I’m trying to use three projections in same query like below in a Druid environment:
select __time, count(distinct col1), count(distinct case when (condition1 and condition2 then (concat(col2,TIME_FORMAT(__time))) else 0 end ) from table where condition3 GROUP BY __time
But instead I get an error saying – Unknown exception / Cannot build plan for query
It seems to work perfectly fine when I put just one count(distinct) in the query.
How can this be resolved?
Advertisement
Answer
As the Druid documentation points out:
COUNT(DISTINCT expr)
Counts distinct values of expr, which can be string, numeric, or hyperUnique. By default this is approximate, using a variant of HyperLogLog. To get exact counts set “useApproximateCountDistinct” to “false”. If you do this, expr must be string or numeric, since exact counts are not possible using hyperUnique columns. See alsoAPPROX_COUNT_DISTINCT(expr)
. In exact mode, only one distinct count per query is permitted.
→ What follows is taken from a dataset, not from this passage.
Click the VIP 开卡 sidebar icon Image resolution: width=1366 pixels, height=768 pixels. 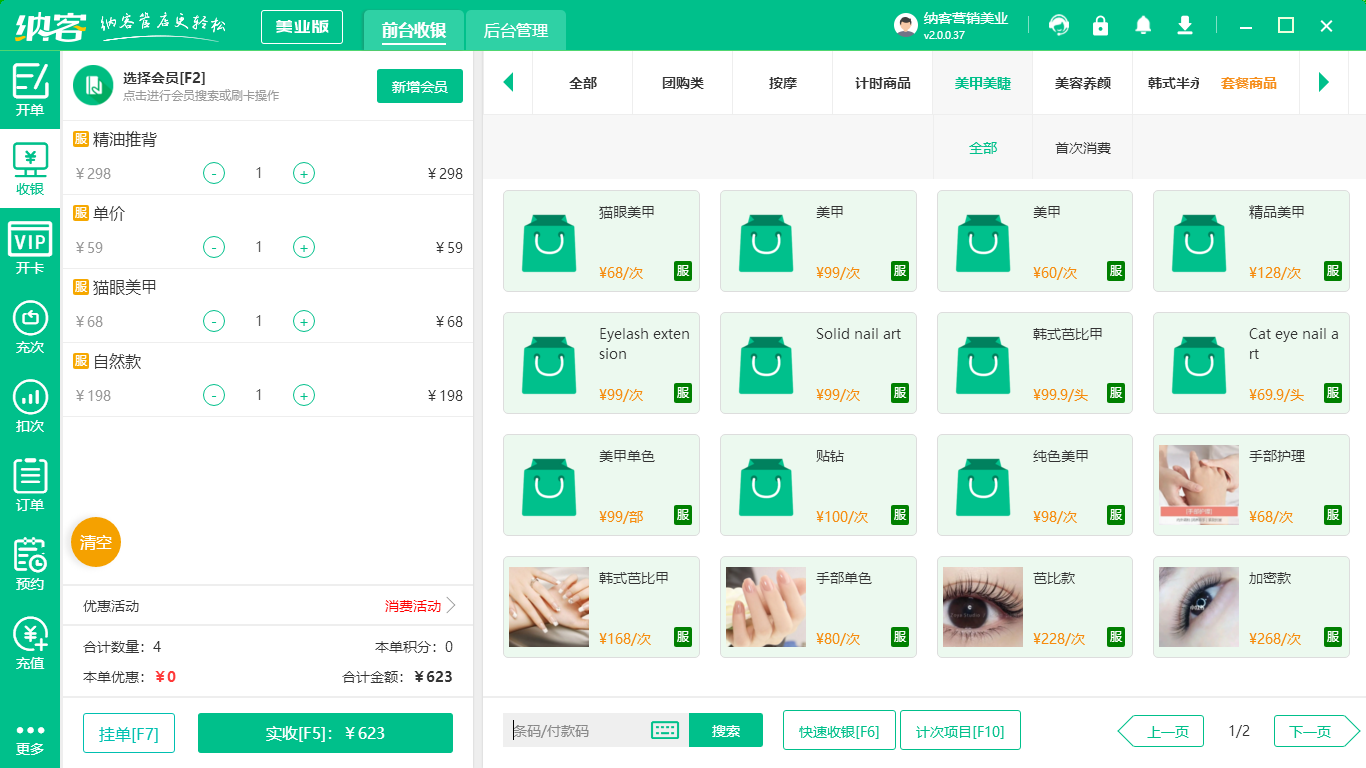coord(29,243)
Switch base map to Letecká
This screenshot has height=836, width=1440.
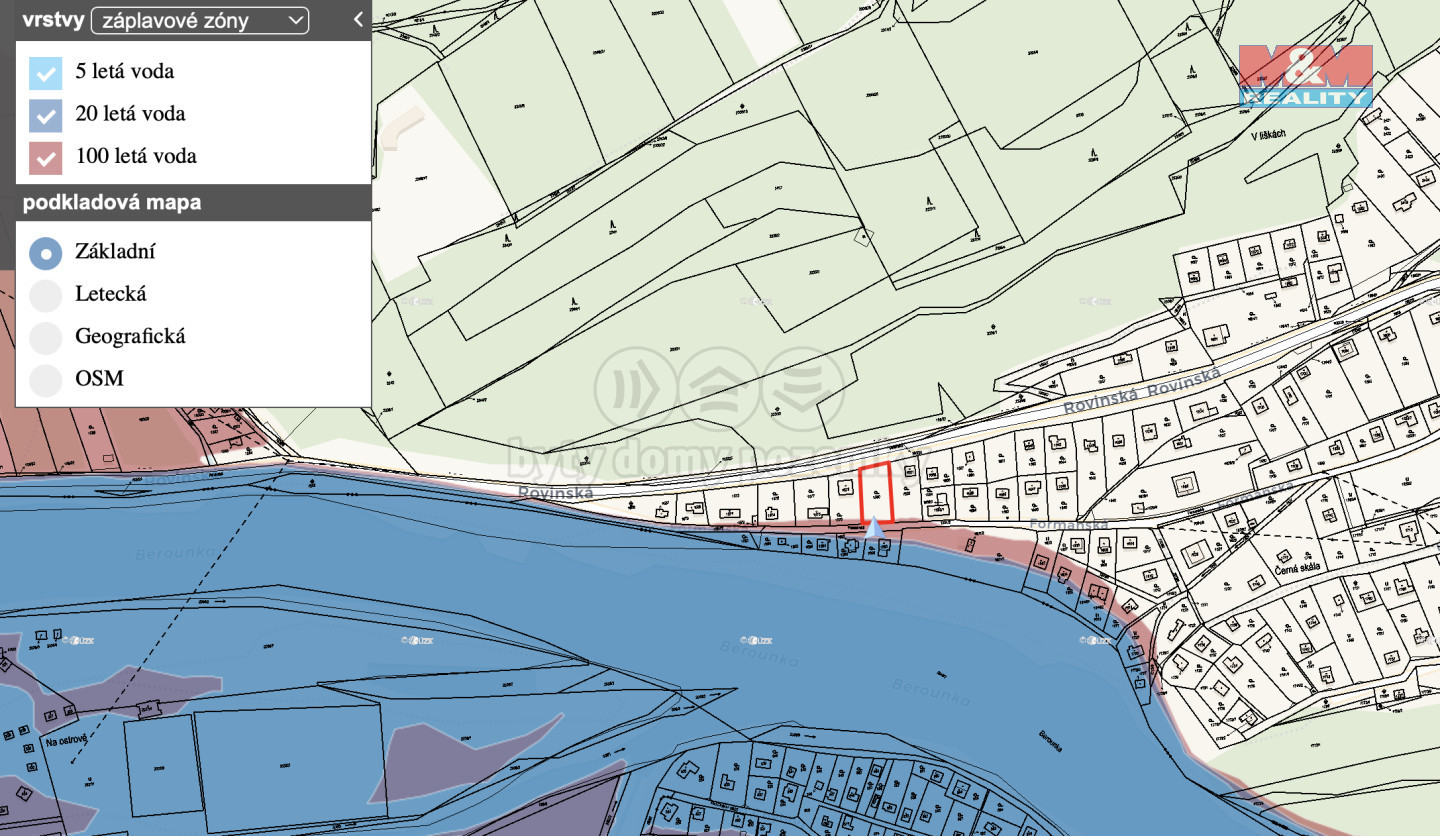click(45, 294)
So this is a Druid limitation: you either need to disable exact mode, or else limit yourself to one distinct count per query.
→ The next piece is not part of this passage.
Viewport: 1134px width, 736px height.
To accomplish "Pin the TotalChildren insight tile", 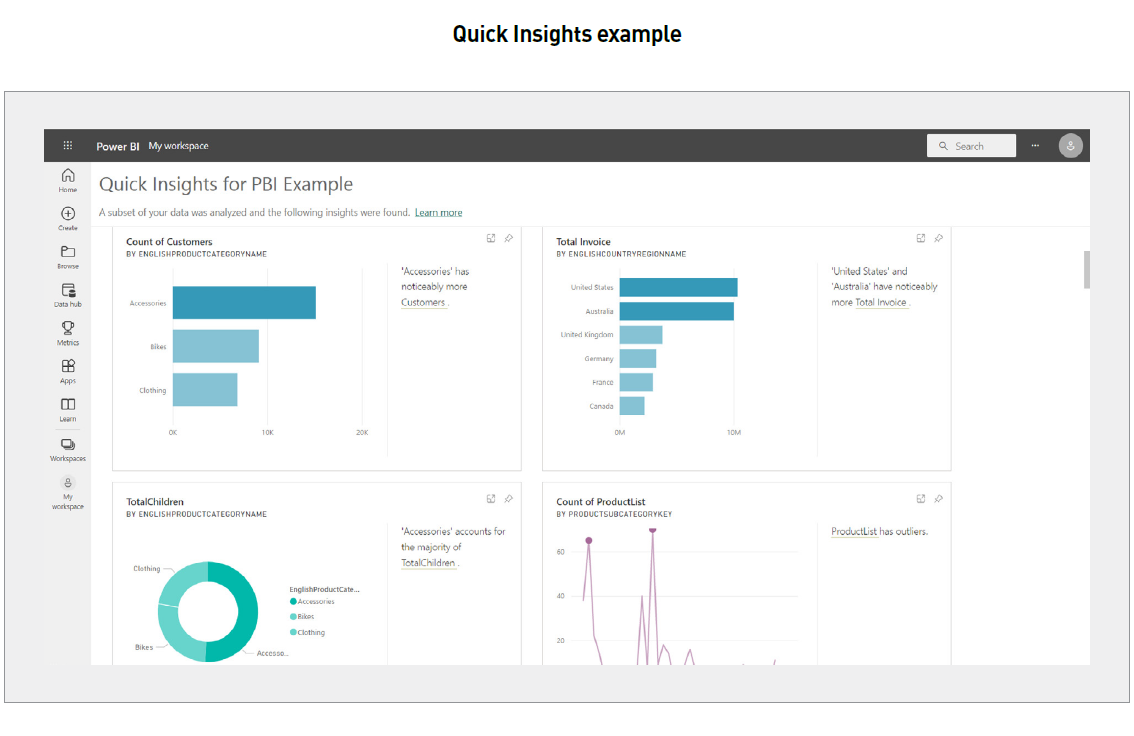I will (509, 498).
On a side note, other databases typically do not have this limitation. Apache Druid is designed for high performance real-time analytics, and as a result, its implementation of SQL has some restrictions. Internally, Druid uses a JSON-based query language. The SQL interface is powered by a parser and planner based on Apache Calcitea, which translates SQL into native Druid queries.